Nationwide to reimburse homeowners for 2004 hurricanes

Friday, April 28th, 2006

Denies violating state insurance regulations
Florida Today
Reproduced under license from
the Copyright Clearance Center

TALLAHASSEE — Florida’s fourth-largest home insurer, Nationwide Insurance Co. of Florida, has been ordered by state regulators to find and reimburse homeowners underpaid for 2004 hurricane damage.

In addition, Nationwide has agreed to pay $250,000 to the Office of Insurance Regulation to reimburse the agency for its investigation of the company’s conduct.

“This is the largest investigation I’ve had contact with,” agency spokeswoman Beth Scott said. Though regulators won’t know how much is owed to homeowners until after Nationwide completes a state-ordered review, “we’re talking millions,” Scott said.
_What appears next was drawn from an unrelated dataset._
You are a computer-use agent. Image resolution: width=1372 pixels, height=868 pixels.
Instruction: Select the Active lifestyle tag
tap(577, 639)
In an Oct. 4 settlement, Nationwide denies violating state insurance regulations.
“We feel this validates that Nationwide’s handling of claims from last year’s storms was timely, efficient, and customer-focused,” corporate spokesman Joe Case said in a statement.

Nevertheless, in the consent order Nationwide agrees to continue a self-audit of its 2004 hurricane claims payments and correct mistakes, including:

o failing to reimburse homeowners for sales taxes paid for rebuilding;
o failure to pay overhead for general contractors hired to rebuild;
o inconsistently holding back part of claims’ checks, as “depreciation” of the damaged building.

“Holding back is fine and done by most insurers, and is legal, but not (if it’s done) inconsistently,” said Scott Johnson, vice president of the Florida Association of Insurance Agents.

Nationwide also acknowledges charging more than one hurricane deductible to homeowners who filed more than one claim, even if it couldn’t substantiate that the damage came from more than one hurricane.

Scott said consumer complaints about Nationwide’s multiple deductibles triggered the investigation.
As part of its agreement with regulators, Nationwide will pay for a state mailing to those homeowners telling them they can request a review of the extra deduction.

“Nationwide’s goal in signing the consent order is the same as it has always been — to ensure all our customers are treated fairly. Nationwide is pleased we were able to work with the OIR to resolve the issues raised,” Case stated.

The Ohio-based company has 5 percent of Florida’s home insurance market, behind Citizens Property Insurance, State Farm and Allstate.

After receiving state permission to raise rates an average 21 percent, it announced in August it would no longer offer new policies to Florida homeowners, though it will continue existing property policies and expand its profitable auto coverage.

Also released Tuesday is a consent order by SAFECO and its insurance companies, agreeing to pay $35,000 in administrative fees for failing to follow state regulations regarding the use of credit reports to determine insurance premiums.

Other Florida investigations triggered by the 2004 hurricanes remain confidential, including one against Citizens Property Insurance.